The first night of anticipation was awesome. I reread all of my GI JOE comics a hundred times and drew picture after picture depicting my interpretation of the subject matter. The second day wasn’t so good. I spent the day listless and jumpy at the same time. All I could think of was the action figure and how awesome it was going to be to have and play with it. That’s still barely within the normal spectrum of childhood impatience.
What happened on day three crossed the line.
I remember it clearly. It was Monday and therefore I was in school. We were nearing the end of the day and my best friend, Jason’s mom Laura came to pick him up early. While she was there, I asked her if my mom was home. They were also best friends and lived right across the street from us, so it was a valid question to ask her. She said Mom was home and that yes she had my brand new GI JOE action figure. That boils and ghouls was when the anxiety and impatience spiked dramatically.
I vomited ten minutes later all over the classroom floor.
After that, my impatience manifested in many interesting ways.

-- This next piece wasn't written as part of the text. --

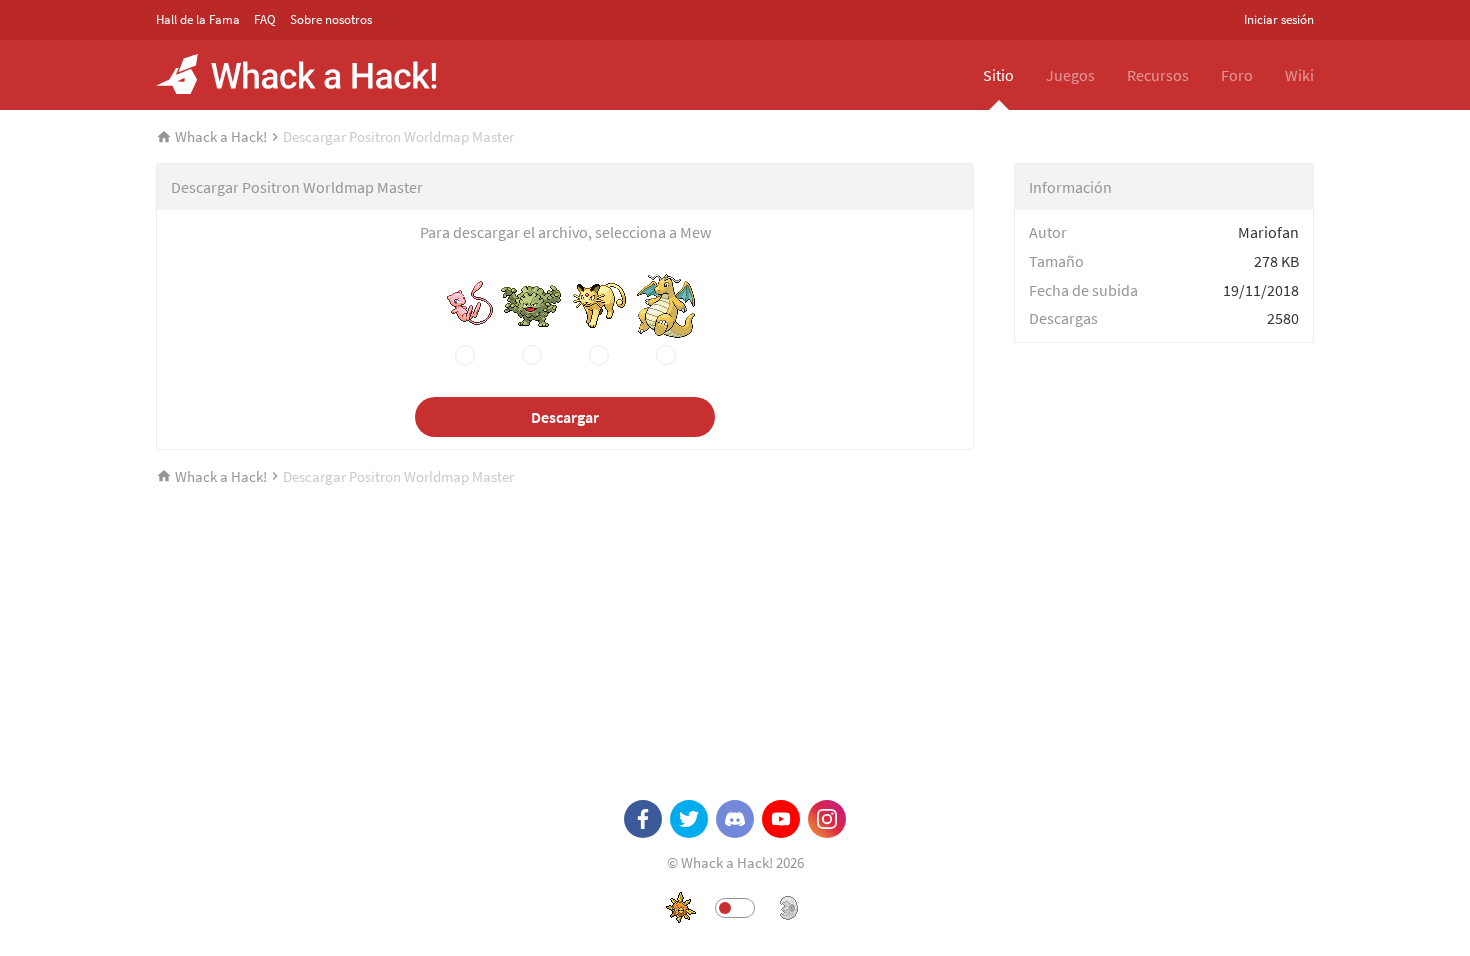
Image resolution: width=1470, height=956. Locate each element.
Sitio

Fear, rage, sickness, and anxiety being the primary venues those manifestations chose. Most people hate waiting, but for me, it’s enough that if the line at a theater or restaurant is too long, I’ll just say fuck it and walk away. In the process, I may or may not break something or yell at an unsuspecting companion.
I know it makes me sound like a petulant child, but I swear I do my best to control it. For every one instance when I lose my control and make a complete jackass out of myself there are a dozen times I hold it together. That’s not an excuse. There is no excuse for such base and immature behavior, I’m just telling you how things are.
Nothing has been affected by my impatience, other than my poor, suffering and amazing family, more than my writing. One of the main reasons I was never able to jumpstart my career for so many years was because the process of finishing a manuscript drove me insane. I was convinced I’d never be able to write a complete book from start to finish without going insane. Obviously based on the amount of wordage I’ve spewed into the universe in the last four years that fear was unfounded.
Still, impatience permeates my life. From my hatred of cooking to my loathing of the time it takes to do the laundry, my everyday life has been saturated by impatience-induced problems. It’s the time it takes to do normal everyday activities like shaving and making the bed that drives me to reenact the face-shredding scene from Poltergeist, not the actual task.
It’s all so tiring and mind breaking.